■ Work instructions ■
In the records below, begin at the line that has "[Hertz] (947, 405)" and stop after the line that has "Covilhã (1090, 1044)"; quote those lines verbatim and nothing more.

■ Material for the task ■
☆ ☆ ☆

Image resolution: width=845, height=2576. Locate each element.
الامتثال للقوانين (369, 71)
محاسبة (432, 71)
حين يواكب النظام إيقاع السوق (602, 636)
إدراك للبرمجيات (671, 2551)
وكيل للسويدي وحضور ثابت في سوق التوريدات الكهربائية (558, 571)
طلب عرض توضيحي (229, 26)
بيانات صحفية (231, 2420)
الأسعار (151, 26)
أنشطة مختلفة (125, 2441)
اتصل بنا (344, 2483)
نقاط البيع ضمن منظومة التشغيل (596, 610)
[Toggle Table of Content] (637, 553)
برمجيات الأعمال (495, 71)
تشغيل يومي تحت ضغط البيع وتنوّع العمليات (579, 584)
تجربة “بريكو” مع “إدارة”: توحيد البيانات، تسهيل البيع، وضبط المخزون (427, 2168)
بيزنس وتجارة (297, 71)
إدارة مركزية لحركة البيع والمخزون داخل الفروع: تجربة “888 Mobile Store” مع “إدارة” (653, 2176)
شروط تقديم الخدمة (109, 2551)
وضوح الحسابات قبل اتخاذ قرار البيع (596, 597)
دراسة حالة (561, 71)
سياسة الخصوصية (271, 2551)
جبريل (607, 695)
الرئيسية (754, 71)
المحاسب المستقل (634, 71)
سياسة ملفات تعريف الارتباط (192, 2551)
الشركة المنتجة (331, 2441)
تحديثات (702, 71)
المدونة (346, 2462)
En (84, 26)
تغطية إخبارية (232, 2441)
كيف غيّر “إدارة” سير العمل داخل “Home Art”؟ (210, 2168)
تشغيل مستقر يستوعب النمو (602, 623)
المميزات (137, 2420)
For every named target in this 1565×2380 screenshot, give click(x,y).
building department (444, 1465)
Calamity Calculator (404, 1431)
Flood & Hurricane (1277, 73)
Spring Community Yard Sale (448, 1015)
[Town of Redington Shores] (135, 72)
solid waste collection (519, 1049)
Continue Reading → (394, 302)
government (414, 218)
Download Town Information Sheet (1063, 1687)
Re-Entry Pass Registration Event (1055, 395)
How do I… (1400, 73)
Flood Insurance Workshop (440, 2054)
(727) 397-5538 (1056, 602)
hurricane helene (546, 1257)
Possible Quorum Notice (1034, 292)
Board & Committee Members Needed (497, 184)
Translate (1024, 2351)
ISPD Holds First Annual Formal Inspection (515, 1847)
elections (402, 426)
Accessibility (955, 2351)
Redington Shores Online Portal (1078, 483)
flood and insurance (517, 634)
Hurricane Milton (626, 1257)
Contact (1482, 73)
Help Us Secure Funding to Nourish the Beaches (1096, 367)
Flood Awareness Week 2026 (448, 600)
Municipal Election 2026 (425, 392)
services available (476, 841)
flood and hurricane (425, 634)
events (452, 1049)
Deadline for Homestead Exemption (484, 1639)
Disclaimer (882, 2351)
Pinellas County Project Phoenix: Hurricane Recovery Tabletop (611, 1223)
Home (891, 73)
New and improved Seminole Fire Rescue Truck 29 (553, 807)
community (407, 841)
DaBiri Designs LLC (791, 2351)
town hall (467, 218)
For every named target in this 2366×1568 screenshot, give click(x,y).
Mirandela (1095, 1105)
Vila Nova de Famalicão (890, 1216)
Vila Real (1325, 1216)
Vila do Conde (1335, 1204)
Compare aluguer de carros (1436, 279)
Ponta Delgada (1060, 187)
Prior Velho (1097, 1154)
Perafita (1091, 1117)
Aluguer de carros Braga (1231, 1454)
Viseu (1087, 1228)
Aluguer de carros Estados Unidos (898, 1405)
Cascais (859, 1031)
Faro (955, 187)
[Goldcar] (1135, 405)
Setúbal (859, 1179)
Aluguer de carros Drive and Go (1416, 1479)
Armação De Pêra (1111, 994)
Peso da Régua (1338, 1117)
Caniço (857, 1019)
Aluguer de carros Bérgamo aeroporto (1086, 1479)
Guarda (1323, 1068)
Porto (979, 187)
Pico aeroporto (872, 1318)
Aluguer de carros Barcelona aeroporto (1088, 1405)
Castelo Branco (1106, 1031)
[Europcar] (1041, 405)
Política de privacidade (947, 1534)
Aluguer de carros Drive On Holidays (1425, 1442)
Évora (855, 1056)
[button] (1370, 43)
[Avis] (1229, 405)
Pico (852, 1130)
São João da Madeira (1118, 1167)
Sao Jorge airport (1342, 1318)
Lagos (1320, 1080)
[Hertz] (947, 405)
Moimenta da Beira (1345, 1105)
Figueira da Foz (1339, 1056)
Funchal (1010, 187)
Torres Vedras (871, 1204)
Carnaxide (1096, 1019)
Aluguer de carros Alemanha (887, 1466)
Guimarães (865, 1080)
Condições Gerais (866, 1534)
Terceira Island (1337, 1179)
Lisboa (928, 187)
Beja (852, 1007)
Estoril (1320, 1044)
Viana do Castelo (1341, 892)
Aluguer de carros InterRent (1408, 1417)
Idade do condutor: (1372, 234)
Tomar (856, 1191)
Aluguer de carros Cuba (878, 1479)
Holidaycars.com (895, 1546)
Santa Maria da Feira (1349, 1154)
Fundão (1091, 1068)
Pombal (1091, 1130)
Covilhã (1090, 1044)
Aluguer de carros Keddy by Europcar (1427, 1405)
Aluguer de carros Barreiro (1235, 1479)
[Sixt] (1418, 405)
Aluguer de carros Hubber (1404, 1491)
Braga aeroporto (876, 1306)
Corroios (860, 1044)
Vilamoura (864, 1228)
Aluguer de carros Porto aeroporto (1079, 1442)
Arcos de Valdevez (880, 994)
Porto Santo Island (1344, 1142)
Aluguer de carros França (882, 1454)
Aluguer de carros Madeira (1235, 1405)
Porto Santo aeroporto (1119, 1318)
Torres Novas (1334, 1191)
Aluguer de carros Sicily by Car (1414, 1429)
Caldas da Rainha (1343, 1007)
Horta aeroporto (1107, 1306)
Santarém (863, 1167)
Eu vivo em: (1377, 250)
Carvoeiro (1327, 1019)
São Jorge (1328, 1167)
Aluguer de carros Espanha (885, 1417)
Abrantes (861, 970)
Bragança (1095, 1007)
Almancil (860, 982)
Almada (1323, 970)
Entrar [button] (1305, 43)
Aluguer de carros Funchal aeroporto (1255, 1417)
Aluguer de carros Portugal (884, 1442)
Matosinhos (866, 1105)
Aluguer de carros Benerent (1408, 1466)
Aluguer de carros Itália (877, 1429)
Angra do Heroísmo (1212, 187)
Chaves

☆ ☆ ☆

■ Answer to this exercise ■
[Hertz] (947, 405)
Moimenta da Beira (1345, 1105)
Figueira da Foz (1339, 1056)
Funchal (1010, 187)
Torres Vedras (871, 1204)
Carnaxide (1096, 1019)
Aluguer de carros Alemanha (887, 1466)
Guimarães (865, 1080)
Condições Gerais (866, 1534)
Terceira Island (1337, 1179)
Lisboa (928, 187)
Beja (852, 1007)
Estoril (1320, 1044)
Viana do Castelo (1341, 892)
Aluguer de carros InterRent (1408, 1417)
Idade do condutor: (1372, 234)
Tomar (856, 1191)
Aluguer de carros Cuba (878, 1479)
Holidaycars.com (895, 1546)
Santa Maria da Feira (1349, 1154)
Fundão (1091, 1068)
Pombal (1091, 1130)
Covilhã (1090, 1044)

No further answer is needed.